Motivation

  • Modern processors fail to utilize execution resources well
  • Start to see wide superscalars that weren’t utilized well
    • IPCs ⇐ 1
    • No single culprit
    • Attacking the problems one at a time always had limited effectiveness (e.g. specific latency-tolerance solutions)
  • However, a general latency-tolerance solution which can hide all sources of latency can have a large impact on performance
    • Main issue is HW multithreading

HW multithreading

  • Left: One thread on CPU at once, need to do a context switch to run instructions from another thread
  • Right: Multiple threads, multiple PCs and registers. Execute instructions from multiple threads at once
    • can think of it as HW context switch

Superscalar Execution

Horizontal Waste vs Vertical Waste

Lack of ILP in superscalar

  • Vertical waste - nothing is done in the cycle
  • Horizontal waste - not utilized unit in cycle
  • What kinds of hazards or scenarios causes vertical or horizontal waste?

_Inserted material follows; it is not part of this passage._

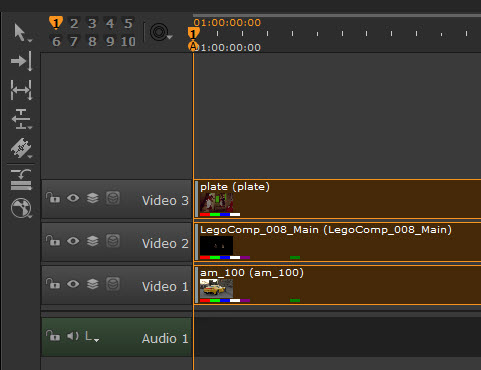The width and height of the screenshot is (481, 370).
Task: Hide Video 3 track with eye icon
Action: (x=73, y=198)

Superscalar Execution with Fine-Grain Multithreading

  • Able to take advantage of vertical waste but horizontal waste increases, because there are more opportunities where the thread is taking some but not all available slots
  • Notice only instructions from one thread runs per cycle

Simultaneous Multithreading

Throw out context switch, issue what ever instructions in machine

  • Any thread in cycle

Coarse-Grain Multithreading

  • HW context switch, can hide 200 cycle latency (eg. miss to memory) flush < 200 cycles, can’t hide small latencies
  • Pipeline very similar to conventional pipeline, but with extra hardware contexts stored “nearby”
  • Replaced the software context switch with the hardware context switch

Fine-Grain Multithreading

  • HW context (thread state) must be stored within the pipeline, but cannot necessarily access multiple contexts at once (within a single pipeline stage)
  • Limited to how much parallelism you can find in a single thread in a single cycle

Now SMT

Goals

  • Minimize the architectural impact on conventional superscalar design
  • Minimize the performance impact on a single thread
    • Key mindset change at the time where people assumed that you can either run many threads fast and one thread slow or vice versa
  • Achieve significant throughput gains with many threads

SMT on inorder vs out of order

  • Out of order machines has register renaming which made SMT easier
  • with inorder is much more difficult

Bottlenecks of Baseline Architecture

  • Round Robin
  • Instruction queue full conditions (12-21% of cycles)
    • Lack of parallelism in the queue
  • Fetch throughput(4.2 instructions per cycle when queue not full)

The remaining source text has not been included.